Les Tilleuls
En Septembre, même année
A Wetzler
(La place. Au fond: le temple protestant. A gauche: le presbytère. A droite: la Wirthschaft entourée de houblons. Devant le temple: des tilleuls taillés qui en laissent voir la porte. Un banc sous les tilleuls, près de l'entrée du presbytère. Schmidt et Johann sont assis, attablés devant la Wirthschaft. Au fond, à droite: la route et la campagne. Beau temps; Dimanche, après midi.)
JOHANN
(le verre en main)
Vivat Bacchus! Semper vivat!
C'est dimanche!
SCHMIDT
(de même)
Vivat Bacchus! Semper vivat! c'est dimanche!
JOHANN et SCHMIDT
Vivat! Vivat Bacchus!
Semper vivat! Vivat Bacchus!
Semper vivat!
Vivat Bacchus! semper vivat!
(Une servante sort de la Wirthschaft et sert de nouveau à boire aux des amis.)
JOHANN
Ah! l'admirable journée!
De ce joyeux soleil j'ai l'âme illuminée!
SCHMIDT
Qu'il est doux vivre quand l'air est si léger, le ciel si bleu... le vin si clair!
JOHANN
C'est dimanche!
SCHMIDT
C'est dimanche!
(Orgue dans le temple.)
SCHMIDT
(d'un ton gouailleur)
Allez! chantez l'office et que l'orgue résonne!
(avec gaîté et franchise)
De bénir le Seigneur il est bien des façons,
moi, je le glorifie en exaltant ses dons!
Gloire à celui qui nous donne d'aussi bon vin
et fait l'existence si bonne!
Bénissons le Seigneur!
JOHANN
(de même)
De bénir le Seigneur il est bien des façons,
moi, je le glorifie en exaltant ses dons!
Bénissons le Seigneur! Bénissons le Seigneur!
(regardant)
Du monde! encor du monde! On vient de tous côtés!

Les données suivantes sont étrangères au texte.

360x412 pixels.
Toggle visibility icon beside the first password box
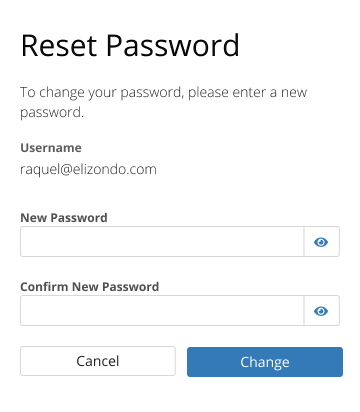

Le Pasteur verra bien fêtés ses cinquante ans de mariage!
SCHMIDT
C'est bon pour un Pasteur cinquante ans de ménage,
Dieu le soutient!
Mais moi je n'aurais pu jamais en supporter autant!
(Charlotte et Albert paraissent.)
JOHANN
(se lève en les regardant et se penche vers Schmidt)
Et cependant, j'en sais qui ne s'effraieraient
guère de semblable félicité!
(les désignant)
Tiens! ceux-là... par exemple!
SCHMIDT
(se levant)
Et bien! à leur santé allons vider encore un verre!
(Ils rentrent tous les deux dans la Wirthschaft. Charlotte et Albert sont arrivés sous les tilleuls, ils s'asseoient sur le banc.)
ALBERT
(avec tendresse)
Trois mois! Voici trois mois que nous somme unis!
Ils ont passé bien vite... et pourtant il me semble
que nous avons vécu toujours ensemble!
CHARLOTTE
(doucement)
Albert!
ALBERT
Si vous saviez comme je vous bénis!
(encore plus tendre)
Mais, moi, de cette jeune fille si calme
et souriante au foyer de famille,
ai-je une femme heureuse et sans regrets?
CHARLOTTE
(se levant et simplement)
Quand une femme a près d'elle à toute heure
et l'esprit le plus droit et l'âme la meilleure,
que pourrait-elle regretter?
ALBERT
(ému)
Oh! la douce parole...
et comme à l'écouter je me sens tout heureux...
et j'ai l'âme ravie!
(Charlotte, accompagnée d'Albert, se dirige vers le temple; puis Albert échange quelques mots avec ceux qui vont à l'office. Werther a paru au haut de la route. Il descend et contemple de loin avec un tourment visible l'intimité des deux époux.)
WERTHER
(à lui-même, avec douleur)
Un autre est son époux! Un autre est son époux!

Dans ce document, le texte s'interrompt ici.